The announcement of the membership of the C of E's Code of Practice working group is a very clear indication of the kind of recommendations it will make. There is to be just one "traditionalist," Bishop Martin Warner, out of a membership of eight. A report and some reactions from the Church Times here
Of course, in Wales we are waiting for a new bill to introduce women bishops to be brought before the Governing Body following the defeat of the last attempt a couple of years ago. It can only be a (very short) matter of time; there are undoubtedly some in highly influential positions in the Church in Wales who will be determined to reinforce their 'progressive' credentials by stealing a march on the Church of England by successfully reintroducing the bill sooner rather than later. I have heard the suggestion of September next year?
One thing is sure; when that time comes there will be no working party, no code of practice and no need to wait for Parliamentary approval. The latter is just one of the benefits of disestablishment in the eyes of some, although we might think the original framers of the Church in Wales Constitution would be somewhat taken aback at the ease at which this much vaunted (and necessary) freedom from State control is now being employed in the service of heterodoxy.

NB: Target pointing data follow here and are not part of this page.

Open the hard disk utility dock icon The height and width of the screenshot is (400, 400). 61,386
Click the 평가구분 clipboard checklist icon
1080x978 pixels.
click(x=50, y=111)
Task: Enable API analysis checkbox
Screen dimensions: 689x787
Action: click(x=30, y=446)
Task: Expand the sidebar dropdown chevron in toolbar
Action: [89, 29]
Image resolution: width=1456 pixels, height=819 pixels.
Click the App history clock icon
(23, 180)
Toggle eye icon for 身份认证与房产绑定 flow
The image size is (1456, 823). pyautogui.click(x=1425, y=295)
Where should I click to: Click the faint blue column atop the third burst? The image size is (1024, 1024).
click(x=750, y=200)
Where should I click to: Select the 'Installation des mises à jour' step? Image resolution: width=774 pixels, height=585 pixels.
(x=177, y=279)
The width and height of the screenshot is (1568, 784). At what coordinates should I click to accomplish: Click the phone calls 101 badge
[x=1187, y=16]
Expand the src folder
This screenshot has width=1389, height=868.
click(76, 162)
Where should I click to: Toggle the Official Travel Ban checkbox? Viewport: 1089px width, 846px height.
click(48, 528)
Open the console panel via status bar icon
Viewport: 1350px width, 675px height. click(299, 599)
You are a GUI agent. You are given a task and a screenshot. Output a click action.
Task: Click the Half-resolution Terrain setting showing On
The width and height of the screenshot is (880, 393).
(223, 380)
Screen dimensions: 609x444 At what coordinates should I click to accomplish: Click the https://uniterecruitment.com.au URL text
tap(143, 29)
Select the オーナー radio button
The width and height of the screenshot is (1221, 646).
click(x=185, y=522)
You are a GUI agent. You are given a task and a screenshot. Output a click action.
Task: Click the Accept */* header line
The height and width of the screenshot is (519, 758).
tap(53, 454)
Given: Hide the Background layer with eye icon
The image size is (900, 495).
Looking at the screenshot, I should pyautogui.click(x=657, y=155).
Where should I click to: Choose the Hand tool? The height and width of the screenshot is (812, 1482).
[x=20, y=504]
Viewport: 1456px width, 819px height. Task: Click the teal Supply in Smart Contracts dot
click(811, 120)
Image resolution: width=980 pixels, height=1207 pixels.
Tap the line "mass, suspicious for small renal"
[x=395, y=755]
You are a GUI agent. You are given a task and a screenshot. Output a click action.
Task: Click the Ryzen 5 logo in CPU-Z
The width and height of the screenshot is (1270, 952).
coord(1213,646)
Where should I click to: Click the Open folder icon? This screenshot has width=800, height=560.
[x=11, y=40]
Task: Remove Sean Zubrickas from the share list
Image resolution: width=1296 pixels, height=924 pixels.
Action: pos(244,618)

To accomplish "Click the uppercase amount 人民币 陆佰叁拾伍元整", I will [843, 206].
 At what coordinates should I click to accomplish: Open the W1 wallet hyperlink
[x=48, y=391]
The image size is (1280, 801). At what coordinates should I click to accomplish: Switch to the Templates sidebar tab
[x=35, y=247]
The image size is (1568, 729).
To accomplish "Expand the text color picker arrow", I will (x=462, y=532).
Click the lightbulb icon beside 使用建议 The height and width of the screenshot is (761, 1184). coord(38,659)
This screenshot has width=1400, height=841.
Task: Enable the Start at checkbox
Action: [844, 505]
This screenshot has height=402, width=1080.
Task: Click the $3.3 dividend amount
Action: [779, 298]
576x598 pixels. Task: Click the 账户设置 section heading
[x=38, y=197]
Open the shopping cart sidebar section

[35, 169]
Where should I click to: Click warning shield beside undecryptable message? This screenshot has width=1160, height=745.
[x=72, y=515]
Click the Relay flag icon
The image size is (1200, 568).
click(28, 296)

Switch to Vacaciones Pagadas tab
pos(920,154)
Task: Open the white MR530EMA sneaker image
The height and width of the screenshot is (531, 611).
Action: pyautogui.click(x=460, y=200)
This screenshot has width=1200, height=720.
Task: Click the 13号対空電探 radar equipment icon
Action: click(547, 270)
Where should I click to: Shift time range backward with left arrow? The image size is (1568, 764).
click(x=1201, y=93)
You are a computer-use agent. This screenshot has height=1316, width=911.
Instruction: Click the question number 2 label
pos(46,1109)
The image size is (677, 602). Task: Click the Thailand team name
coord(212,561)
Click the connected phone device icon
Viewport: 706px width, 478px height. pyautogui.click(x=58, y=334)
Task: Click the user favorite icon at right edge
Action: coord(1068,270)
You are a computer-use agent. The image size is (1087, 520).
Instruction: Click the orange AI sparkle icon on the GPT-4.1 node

One doesn't necessarily need to be part of an Established Church to believe in and implement a thoroughgoing 'erastianism.' Who now needs to be forced into following popular opinion? The work of secularisation is so much more smoothly done if one simply steps up of one's own free will to imitate prevailing fashion without troubling to interrogate it by means of scripture and the tradition.
Whatever the problems of the Church of England, disestablishment by itself was clearly never the solution to them.